▶ **Task prompt**
Copy each record exactly, word for word.

▶ **Material for this exercise**
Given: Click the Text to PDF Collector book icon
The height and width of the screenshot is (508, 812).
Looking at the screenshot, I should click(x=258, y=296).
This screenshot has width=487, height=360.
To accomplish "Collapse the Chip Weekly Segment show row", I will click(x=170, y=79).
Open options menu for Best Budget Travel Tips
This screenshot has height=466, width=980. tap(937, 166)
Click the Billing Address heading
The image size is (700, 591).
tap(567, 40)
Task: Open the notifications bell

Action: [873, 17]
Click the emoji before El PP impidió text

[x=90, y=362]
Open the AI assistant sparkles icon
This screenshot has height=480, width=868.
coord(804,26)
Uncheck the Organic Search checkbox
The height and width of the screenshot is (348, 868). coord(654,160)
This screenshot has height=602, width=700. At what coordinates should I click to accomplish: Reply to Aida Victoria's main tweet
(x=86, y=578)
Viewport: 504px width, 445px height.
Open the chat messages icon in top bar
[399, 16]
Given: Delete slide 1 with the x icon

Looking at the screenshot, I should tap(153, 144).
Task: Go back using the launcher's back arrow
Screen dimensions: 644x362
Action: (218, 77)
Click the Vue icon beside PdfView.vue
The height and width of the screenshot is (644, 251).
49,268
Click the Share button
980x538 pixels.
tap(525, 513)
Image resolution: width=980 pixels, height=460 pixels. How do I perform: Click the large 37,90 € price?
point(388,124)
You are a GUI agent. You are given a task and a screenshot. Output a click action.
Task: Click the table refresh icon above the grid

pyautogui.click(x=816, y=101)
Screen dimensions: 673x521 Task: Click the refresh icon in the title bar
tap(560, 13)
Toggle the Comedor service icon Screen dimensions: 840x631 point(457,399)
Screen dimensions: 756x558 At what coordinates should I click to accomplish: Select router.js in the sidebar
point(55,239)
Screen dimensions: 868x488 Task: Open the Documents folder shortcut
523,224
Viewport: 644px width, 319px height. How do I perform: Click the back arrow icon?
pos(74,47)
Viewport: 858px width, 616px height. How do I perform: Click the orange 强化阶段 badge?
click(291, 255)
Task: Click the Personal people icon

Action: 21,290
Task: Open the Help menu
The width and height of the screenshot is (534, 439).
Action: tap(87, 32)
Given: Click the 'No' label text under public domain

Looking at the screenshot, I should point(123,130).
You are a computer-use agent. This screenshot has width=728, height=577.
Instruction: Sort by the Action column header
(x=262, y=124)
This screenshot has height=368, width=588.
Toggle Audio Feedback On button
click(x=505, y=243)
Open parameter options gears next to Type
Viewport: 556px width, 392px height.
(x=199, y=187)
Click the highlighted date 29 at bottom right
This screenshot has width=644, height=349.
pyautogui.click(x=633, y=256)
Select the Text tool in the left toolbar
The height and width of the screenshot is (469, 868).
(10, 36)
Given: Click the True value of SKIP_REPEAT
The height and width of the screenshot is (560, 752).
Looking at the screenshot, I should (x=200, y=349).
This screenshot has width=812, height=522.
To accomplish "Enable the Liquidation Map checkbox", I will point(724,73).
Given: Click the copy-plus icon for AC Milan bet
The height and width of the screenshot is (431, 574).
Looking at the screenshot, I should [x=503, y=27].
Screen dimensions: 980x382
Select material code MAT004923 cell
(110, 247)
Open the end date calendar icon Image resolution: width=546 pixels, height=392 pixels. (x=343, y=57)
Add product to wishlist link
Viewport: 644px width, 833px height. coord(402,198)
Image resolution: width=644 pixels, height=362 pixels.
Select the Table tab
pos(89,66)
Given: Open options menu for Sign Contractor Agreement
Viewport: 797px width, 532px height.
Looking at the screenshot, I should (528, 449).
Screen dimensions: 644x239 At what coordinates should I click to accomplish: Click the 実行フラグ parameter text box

▶ **Output below**
Given: Click the Text to PDF Collector book icon
The height and width of the screenshot is (508, 812).
Looking at the screenshot, I should click(x=258, y=296).
This screenshot has width=487, height=360.
To accomplish "Collapse the Chip Weekly Segment show row", I will click(x=170, y=79).
Open options menu for Best Budget Travel Tips
This screenshot has height=466, width=980. tap(937, 166)
Click the Billing Address heading
The image size is (700, 591).
tap(567, 40)
Task: Open the notifications bell

Action: [873, 17]
Click the emoji before El PP impidió text

[x=90, y=362]
Open the AI assistant sparkles icon
This screenshot has height=480, width=868.
coord(804,26)
Uncheck the Organic Search checkbox
The height and width of the screenshot is (348, 868). coord(654,160)
This screenshot has height=602, width=700. At what coordinates should I click to accomplish: Reply to Aida Victoria's main tweet
(x=86, y=578)
Viewport: 504px width, 445px height.
Open the chat messages icon in top bar
[399, 16]
Given: Delete slide 1 with the x icon

Looking at the screenshot, I should tap(153, 144).
Task: Go back using the launcher's back arrow
Screen dimensions: 644x362
Action: (218, 77)
Click the Vue icon beside PdfView.vue
The height and width of the screenshot is (644, 251).
49,268
Click the Share button
980x538 pixels.
tap(525, 513)
Image resolution: width=980 pixels, height=460 pixels. How do I perform: Click the large 37,90 € price?
point(388,124)
You are a GUI agent. You are given a task and a screenshot. Output a click action.
Task: Click the table refresh icon above the grid

pyautogui.click(x=816, y=101)
Screen dimensions: 673x521 Task: Click the refresh icon in the title bar
tap(560, 13)
Toggle the Comedor service icon Screen dimensions: 840x631 point(457,399)
Screen dimensions: 756x558 At what coordinates should I click to accomplish: Select router.js in the sidebar
point(55,239)
Screen dimensions: 868x488 Task: Open the Documents folder shortcut
523,224
Viewport: 644px width, 319px height. How do I perform: Click the back arrow icon?
pos(74,47)
Viewport: 858px width, 616px height. How do I perform: Click the orange 强化阶段 badge?
click(291, 255)
Task: Click the Personal people icon

Action: 21,290
Task: Open the Help menu
The width and height of the screenshot is (534, 439).
Action: tap(87, 32)
Given: Click the 'No' label text under public domain

Looking at the screenshot, I should point(123,130).
You are a computer-use agent. This screenshot has width=728, height=577.
Instruction: Sort by the Action column header
(x=262, y=124)
This screenshot has height=368, width=588.
Toggle Audio Feedback On button
click(x=505, y=243)
Open parameter options gears next to Type
Viewport: 556px width, 392px height.
(x=199, y=187)
Click the highlighted date 29 at bottom right
This screenshot has width=644, height=349.
pyautogui.click(x=633, y=256)
Select the Text tool in the left toolbar
The height and width of the screenshot is (469, 868).
(10, 36)
Given: Click the True value of SKIP_REPEAT
The height and width of the screenshot is (560, 752).
Looking at the screenshot, I should (x=200, y=349).
This screenshot has width=812, height=522.
To accomplish "Enable the Liquidation Map checkbox", I will point(724,73).
Given: Click the copy-plus icon for AC Milan bet
The height and width of the screenshot is (431, 574).
Looking at the screenshot, I should [x=503, y=27].
Screen dimensions: 980x382
Select material code MAT004923 cell
(110, 247)
Open the end date calendar icon Image resolution: width=546 pixels, height=392 pixels. (x=343, y=57)
Add product to wishlist link
Viewport: 644px width, 833px height. coord(402,198)
Image resolution: width=644 pixels, height=362 pixels.
Select the Table tab
pos(89,66)
Given: Open options menu for Sign Contractor Agreement
Viewport: 797px width, 532px height.
Looking at the screenshot, I should (528, 449).
Screen dimensions: 644x239 At what coordinates should I click to accomplish: Click the 実行フラグ parameter text box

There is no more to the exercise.